● Task to carry out
Take the line with "162x145 pixels." and every line after it in the data. Transcribe them exactly, through the last.

● Information
━━━━

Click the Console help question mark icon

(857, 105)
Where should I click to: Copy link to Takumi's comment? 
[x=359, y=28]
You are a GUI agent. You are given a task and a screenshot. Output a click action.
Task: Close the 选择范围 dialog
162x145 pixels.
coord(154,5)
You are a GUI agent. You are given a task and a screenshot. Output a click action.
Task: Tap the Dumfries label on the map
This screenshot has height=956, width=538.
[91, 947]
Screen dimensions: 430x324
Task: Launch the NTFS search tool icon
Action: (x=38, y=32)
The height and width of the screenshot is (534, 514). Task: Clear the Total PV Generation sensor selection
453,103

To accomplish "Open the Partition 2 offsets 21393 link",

━━━━

● Written answer
162x145 pixels.
coord(154,5)
You are a GUI agent. You are given a task and a screenshot. Output a click action.
Task: Tap the Dumfries label on the map
This screenshot has height=956, width=538.
[91, 947]
Screen dimensions: 430x324
Task: Launch the NTFS search tool icon
Action: (x=38, y=32)
The height and width of the screenshot is (534, 514). Task: Clear the Total PV Generation sensor selection
453,103

To accomplish "Open the Partition 2 offsets 21393 link",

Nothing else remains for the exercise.